REQUIRED WORK » In the passage on government components in the public service, what was named as the first proposed component?

EXCERPTED PASSAGE »
-=-=-=-=-
Current institutions under the PSA could be established and disestablished by the President by proclamation in a Gazette and mainly dealt with the internal organisation of the public service. A new organisational form, of a government component within the public service, was proposed. This would be a dedicated entity under the direct control of the Minister/MEC/Premier to enable direct service delivery in particular areas. This mechanism was aimed at bringing back public service institutions outside the public service, which had functions that should be performed by institutions within the public service, but could be done only if recommended by a feasibility study.  It was proposed that regulations would specify what was to be contained in the feasibility study. The head of this government component would report directly to the relevant executive authority (Minister/MEC/Premier) and this head was also the accounting officer for the component. This was similar to the job of the Director General of a department. All prescripts of the PSA would apply to the components’ organisation, governance and staff, who would be employed in terms of the PSA. They would also be subject to collective bargaining. The definition of public service in the Labour Relations Act was also amended to include these components. The functions of the components could be original, assigned or delegated. These terms were explained. It was proposed in the Bill that a Minister may only assign such functions to a head of a component with Parliament’s approval. Such assignment must be done by notice in the Government Gazette. Components could not undertake functions with socio-economic implications, for example, healthcare or housing.

Government agencies were to be listed in Schedule 3 together with principal departments. The first proposed component was the Centre for Public Service Innovation, having the DPSA as its principal department. It was proposed that the current Schedule 3 organisational components (Independent Complaints Directorate, Intelligence Academy and Inspectorate for Social Assistance) be moved to Schedule 1.

Ms van Schoor clarified how components were created. DPSA proposed that the President establish components by proclamation. In the case of national components, it was proposed that these be established on the request of a national Minister and advice of Minister of Finance and the Minister for Public Service and Administration. Provincial components would be established on a Premier’s request, after consultation with the Minister of Finance and the Minister of Public Service and Administration. There was no requirement for agreement from the two ministers. The President could only refuse the establishment of a provincial department from the Premier if the President felt that it would be unconstitutional or contradicted the PSA.

The Department proposed that for each component there should be a notice in a Gazette, and the prescribed and optional functions were set out in full in the presentation.

Ms van Schoor pointed out the main differences between departments and government components. A government component would be a body that was established to perform specific functions, which would not have a core policy development function, but would have assigned functions with accompanying direct accountability. A government component was to be partnered with a department that must assist the executive authority with oversight in respect of policy implementation. Contrary to a department a component may have an advisory or consultative board.

The advantages of a government component were that it would enable customization of administrative and operational arrangements to suit a service delivery environment, could enable better governance via direct accountability and decision making as close as possible to the point of service delivery, and allow political heads more direct control over service delivery outcomes without the need to create entities outside the public service.
-=-=-=-=-
Source records »
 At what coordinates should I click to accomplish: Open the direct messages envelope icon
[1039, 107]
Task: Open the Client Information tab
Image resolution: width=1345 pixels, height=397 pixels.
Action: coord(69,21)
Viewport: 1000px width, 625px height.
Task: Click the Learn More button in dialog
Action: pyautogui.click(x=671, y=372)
-=-=-=-=-
WRITTEN SOLUTION » The Centre for Public Service Innovation, with the DPSA as its principal department.